- **WRITTEN EXERCISE 1**
Summarize the Reg NMS excerpt in two sentences.
- **WRITTEN EXERCISE 2**
According to the Reg NMS excerpt, how many letters did the SEC receive after proposing the rule?
- **WRITTEN EXERCISE 3**
Reproduce the passage of the Reg NMS excerpt starting at "After proposing the" and ending at "out their position.".

- **PASSAGE TO READ**
Excerpt from “Broken Markets” on Reg NMS



The following is an excerpt from Chapter 4 of our book “Broken Markets” (FT Press, 2012):

In February 2004, the SEC published for comment its most devastating regulation yet – Regulation NMS. Reg NMS was billed as a way to modernize and strengthen the existing national market system (NMS). Due to changes in technology and regulations over the previous decade, the SEC thought it was time for sweeping reform.

After proposing the 500-page Reg NMS, the SEC was inundated with comments from the industry. The SEC received 1,691 letters. Many saw the rule as damaging to their business and were trying to protect themselves, but many saw it as a golden opportunity and they were staking out their position.

The original Reg NMS proposal in February 2004 had four parts:[1]

-Trade Through Proposal:  Market centers would be required to prevent trade-throughs, which are the execution of an order in its market at a price that is inferior to a price displayed in another market.

-Market Access Proposal: The goal here was to modernize the terms of access to quotations and execution of orders in the NMS. The SEC wanted market centers to provide non-discriminatory access to their quotes.

-Sub-Penny Proposal: Market participants would be prevented from accepting, ranking, or displaying orders, quotes, or indications of interest in a pricing increment finer than a penny, except for securities with a share price of below $1.00.

-Market Data Proposal: Market data revenue rules would be modified to reward market centers for trades and quotes.  The formula for the splitting of the estimated $500 million/year market data pot would now be based on 50% trades and 50% quotes at the national best bid and offer.

The most disruptive piece of Reg NMS was the Trade Through proposal.  The rule was intended to make sure that smaller orders that were priced better did not get bypassed when a block trade occurred.  This rule was already in place for NYSE listed stocks, but Reg NMS would extend it to all market centers, including NASDAQ.  In its original version, the Trade Through proposal had an exception which would have allowed a “fast” automated market to trade through a “slow” non-automated market like the NYSE up to a certain level.  The NYSE wouldn’t have to convert to a “fast” market since the trade through exception allowed investors to trade through “slow” markets.  The power of “being downstairs” and “in the crowd” was left intact.  The power of Dick Grasso was evident in the writing of this exception.  But now that Dick Grasso had left the NYSE, the trade through exception faced an assault from automated traders that wanted full access to an all-electronic book.  These high frequency traders were dominating NASDAQ and now they wanted access to NYSE.  But if a non-automated, slow market center were still allowed to quote, then the HFTs would not be able to play their arbitrage games.  They needed full access to a book of orders that all had to respond instantly.

- **DATASET ROWS**
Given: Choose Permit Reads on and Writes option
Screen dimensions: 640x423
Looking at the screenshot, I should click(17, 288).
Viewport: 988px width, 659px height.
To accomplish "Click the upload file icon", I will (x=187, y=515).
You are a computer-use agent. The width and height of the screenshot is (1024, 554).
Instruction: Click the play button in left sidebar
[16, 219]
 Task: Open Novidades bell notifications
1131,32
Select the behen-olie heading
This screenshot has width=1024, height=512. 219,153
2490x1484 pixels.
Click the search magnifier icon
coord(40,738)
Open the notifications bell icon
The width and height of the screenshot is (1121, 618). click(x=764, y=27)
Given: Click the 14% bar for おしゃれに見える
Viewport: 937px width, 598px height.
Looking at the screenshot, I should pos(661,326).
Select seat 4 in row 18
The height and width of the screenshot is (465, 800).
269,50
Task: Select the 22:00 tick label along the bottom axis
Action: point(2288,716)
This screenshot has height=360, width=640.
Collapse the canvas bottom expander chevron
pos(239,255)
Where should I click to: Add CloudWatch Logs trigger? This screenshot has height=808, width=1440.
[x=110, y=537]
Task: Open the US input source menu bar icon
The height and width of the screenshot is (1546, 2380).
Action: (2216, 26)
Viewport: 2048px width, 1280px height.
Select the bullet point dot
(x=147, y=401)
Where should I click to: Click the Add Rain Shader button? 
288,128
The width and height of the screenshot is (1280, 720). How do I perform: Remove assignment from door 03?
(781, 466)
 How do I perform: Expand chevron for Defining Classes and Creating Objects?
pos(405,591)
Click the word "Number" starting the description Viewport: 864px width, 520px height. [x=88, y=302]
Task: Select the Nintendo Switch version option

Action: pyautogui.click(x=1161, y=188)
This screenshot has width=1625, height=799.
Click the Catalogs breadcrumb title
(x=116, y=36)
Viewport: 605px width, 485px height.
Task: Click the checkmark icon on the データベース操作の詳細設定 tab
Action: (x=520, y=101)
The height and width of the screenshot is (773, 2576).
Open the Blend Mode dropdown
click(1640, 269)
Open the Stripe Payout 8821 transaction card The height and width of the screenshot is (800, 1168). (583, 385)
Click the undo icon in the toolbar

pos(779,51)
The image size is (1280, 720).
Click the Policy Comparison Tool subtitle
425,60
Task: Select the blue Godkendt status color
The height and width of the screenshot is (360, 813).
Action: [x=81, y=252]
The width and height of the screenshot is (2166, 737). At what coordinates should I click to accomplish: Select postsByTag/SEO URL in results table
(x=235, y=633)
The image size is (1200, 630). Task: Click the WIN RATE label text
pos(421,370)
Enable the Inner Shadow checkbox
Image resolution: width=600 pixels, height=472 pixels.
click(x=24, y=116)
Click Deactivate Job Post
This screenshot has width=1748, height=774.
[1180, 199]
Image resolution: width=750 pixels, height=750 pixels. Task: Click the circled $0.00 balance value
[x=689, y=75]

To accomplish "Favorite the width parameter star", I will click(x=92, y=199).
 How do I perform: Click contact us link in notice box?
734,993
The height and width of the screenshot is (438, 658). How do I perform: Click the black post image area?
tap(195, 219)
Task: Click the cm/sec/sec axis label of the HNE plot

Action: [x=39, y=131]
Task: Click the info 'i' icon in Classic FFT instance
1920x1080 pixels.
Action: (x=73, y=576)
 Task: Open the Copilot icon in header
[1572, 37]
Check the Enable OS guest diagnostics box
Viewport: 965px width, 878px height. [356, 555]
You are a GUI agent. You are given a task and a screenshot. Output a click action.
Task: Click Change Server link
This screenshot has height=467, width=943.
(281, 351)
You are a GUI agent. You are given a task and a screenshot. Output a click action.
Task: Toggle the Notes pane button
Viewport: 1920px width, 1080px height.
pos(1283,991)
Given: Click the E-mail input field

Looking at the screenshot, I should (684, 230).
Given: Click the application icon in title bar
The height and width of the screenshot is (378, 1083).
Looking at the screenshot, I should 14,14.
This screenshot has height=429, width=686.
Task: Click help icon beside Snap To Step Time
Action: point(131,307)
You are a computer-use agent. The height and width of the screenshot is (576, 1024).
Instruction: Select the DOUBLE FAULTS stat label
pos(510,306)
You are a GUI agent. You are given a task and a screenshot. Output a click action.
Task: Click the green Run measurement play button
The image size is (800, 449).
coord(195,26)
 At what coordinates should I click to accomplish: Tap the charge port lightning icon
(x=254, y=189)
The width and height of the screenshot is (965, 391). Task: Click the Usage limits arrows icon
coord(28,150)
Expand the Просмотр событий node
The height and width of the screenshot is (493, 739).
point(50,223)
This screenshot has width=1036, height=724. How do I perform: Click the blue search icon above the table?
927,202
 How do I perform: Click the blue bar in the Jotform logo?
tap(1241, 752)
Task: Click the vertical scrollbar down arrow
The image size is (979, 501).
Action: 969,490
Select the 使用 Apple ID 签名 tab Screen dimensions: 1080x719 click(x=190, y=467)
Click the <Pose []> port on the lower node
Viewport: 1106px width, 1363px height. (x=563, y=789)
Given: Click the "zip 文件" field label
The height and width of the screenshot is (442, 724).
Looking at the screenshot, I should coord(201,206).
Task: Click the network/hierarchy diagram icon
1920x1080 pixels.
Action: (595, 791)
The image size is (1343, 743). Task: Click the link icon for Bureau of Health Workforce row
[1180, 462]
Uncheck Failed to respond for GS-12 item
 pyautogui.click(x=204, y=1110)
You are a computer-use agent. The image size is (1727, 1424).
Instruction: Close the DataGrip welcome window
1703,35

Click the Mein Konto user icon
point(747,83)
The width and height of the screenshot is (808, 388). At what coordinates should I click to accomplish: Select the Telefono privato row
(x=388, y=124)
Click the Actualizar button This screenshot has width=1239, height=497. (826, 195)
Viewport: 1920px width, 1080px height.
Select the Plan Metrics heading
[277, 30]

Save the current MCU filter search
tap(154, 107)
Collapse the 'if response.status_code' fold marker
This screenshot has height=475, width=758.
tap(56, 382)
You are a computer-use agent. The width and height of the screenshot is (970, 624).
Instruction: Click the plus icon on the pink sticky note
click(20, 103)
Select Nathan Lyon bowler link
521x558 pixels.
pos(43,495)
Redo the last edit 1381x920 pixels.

- **REPLY 1**
In February 2004 the SEC proposed Regulation NMS, a 500-page rule billed as a way to modernize the national market system, with four parts covering trade-throughs, market access, sub-penny pricing, and market data. The Trade Through proposal was the most disruptive piece, and its exception for slow, non-automated markets like the NYSE came under assault from high frequency traders who wanted full access to an all-electronic book.

- **REPLY 2**
1,691 letters.

- **REPLY 3**
After proposing the 500-page Reg NMS, the SEC was inundated with comments from the industry. The SEC received 1,691 letters. Many saw the rule as damaging to their business and were trying to protect themselves, but many saw it as a golden opportunity and they were staking out their position.